- [AIM OF THE TASK]:
Produce as output only the lines below starting at the line with "mei 2025 (363, 738)" and continuing through the line with "Accueil (47, 2479)", each one exactly as written.
____ PROVIDED ENTRIES
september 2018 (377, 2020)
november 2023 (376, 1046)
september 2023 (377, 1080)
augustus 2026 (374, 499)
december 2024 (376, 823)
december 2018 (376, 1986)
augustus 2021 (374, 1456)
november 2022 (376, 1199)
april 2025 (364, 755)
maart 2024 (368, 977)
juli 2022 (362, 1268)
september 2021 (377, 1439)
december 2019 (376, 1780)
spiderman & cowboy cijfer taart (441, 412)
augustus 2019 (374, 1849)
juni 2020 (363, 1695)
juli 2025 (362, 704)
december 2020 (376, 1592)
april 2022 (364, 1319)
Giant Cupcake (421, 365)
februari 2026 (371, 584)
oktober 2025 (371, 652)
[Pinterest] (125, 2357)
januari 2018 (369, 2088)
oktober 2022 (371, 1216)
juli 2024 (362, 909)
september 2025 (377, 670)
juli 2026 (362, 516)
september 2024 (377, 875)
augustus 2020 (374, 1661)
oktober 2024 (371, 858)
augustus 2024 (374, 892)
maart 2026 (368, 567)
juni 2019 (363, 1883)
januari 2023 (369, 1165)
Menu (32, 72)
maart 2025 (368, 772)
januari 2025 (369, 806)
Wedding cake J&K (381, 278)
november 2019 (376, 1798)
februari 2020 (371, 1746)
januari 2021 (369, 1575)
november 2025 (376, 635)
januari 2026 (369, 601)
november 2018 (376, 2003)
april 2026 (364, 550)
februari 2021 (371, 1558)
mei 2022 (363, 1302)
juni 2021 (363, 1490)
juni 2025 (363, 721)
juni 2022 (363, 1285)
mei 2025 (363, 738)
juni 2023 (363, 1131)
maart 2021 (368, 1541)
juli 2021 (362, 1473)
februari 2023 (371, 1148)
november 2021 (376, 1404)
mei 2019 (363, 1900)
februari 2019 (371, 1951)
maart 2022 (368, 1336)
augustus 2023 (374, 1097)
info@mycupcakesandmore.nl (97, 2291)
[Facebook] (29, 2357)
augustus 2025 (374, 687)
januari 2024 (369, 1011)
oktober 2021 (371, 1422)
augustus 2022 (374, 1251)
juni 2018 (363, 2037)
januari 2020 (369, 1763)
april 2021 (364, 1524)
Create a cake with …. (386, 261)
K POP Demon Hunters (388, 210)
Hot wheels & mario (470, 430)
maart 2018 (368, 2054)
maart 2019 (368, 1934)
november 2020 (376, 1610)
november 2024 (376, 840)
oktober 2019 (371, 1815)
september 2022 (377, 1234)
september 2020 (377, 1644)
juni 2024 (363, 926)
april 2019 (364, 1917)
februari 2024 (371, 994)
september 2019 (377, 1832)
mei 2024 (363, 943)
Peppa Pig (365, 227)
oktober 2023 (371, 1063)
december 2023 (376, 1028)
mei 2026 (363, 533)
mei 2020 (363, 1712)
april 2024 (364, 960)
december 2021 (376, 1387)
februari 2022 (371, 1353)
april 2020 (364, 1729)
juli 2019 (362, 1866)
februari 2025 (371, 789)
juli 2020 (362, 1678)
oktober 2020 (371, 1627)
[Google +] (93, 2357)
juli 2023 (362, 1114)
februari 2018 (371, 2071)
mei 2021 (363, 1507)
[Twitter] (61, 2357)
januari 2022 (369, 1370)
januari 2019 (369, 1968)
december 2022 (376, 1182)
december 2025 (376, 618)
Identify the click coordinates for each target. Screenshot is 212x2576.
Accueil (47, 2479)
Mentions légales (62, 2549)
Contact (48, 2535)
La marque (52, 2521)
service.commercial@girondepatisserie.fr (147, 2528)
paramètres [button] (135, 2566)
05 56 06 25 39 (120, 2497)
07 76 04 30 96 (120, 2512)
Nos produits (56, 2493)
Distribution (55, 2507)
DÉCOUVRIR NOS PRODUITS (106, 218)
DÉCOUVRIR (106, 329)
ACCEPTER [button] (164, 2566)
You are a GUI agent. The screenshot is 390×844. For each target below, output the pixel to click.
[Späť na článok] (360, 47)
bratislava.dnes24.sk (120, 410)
________
- [YOUR RESPONSE]:
mei 2025 (363, 738)
juni 2023 (363, 1131)
maart 2021 (368, 1541)
juli 2021 (362, 1473)
februari 2023 (371, 1148)
november 2021 (376, 1404)
mei 2019 (363, 1900)
februari 2019 (371, 1951)
maart 2022 (368, 1336)
augustus 2023 (374, 1097)
info@mycupcakesandmore.nl (97, 2291)
[Facebook] (29, 2357)
augustus 2025 (374, 687)
januari 2024 (369, 1011)
oktober 2021 (371, 1422)
augustus 2022 (374, 1251)
juni 2018 (363, 2037)
januari 2020 (369, 1763)
april 2021 (364, 1524)
Create a cake with …. (386, 261)
K POP Demon Hunters (388, 210)
Hot wheels & mario (470, 430)
maart 2018 (368, 2054)
maart 2019 (368, 1934)
november 2020 (376, 1610)
november 2024 (376, 840)
oktober 2019 (371, 1815)
september 2022 (377, 1234)
september 2020 (377, 1644)
juni 2024 (363, 926)
april 2019 (364, 1917)
februari 2024 (371, 994)
september 2019 (377, 1832)
mei 2024 (363, 943)
Peppa Pig (365, 227)
oktober 2023 (371, 1063)
december 2023 (376, 1028)
mei 2026 (363, 533)
mei 2020 (363, 1712)
april 2024 (364, 960)
december 2021 (376, 1387)
februari 2022 (371, 1353)
april 2020 (364, 1729)
juli 2019 (362, 1866)
februari 2025 (371, 789)
juli 2020 (362, 1678)
oktober 2020 (371, 1627)
[Google +] (93, 2357)
juli 2023 (362, 1114)
februari 2018 (371, 2071)
mei 2021 (363, 1507)
[Twitter] (61, 2357)
januari 2022 (369, 1370)
januari 2019 (369, 1968)
december 2022 (376, 1182)
december 2025 (376, 618)
Identify the click coordinates for each target. Screenshot is 212x2576.
Accueil (47, 2479)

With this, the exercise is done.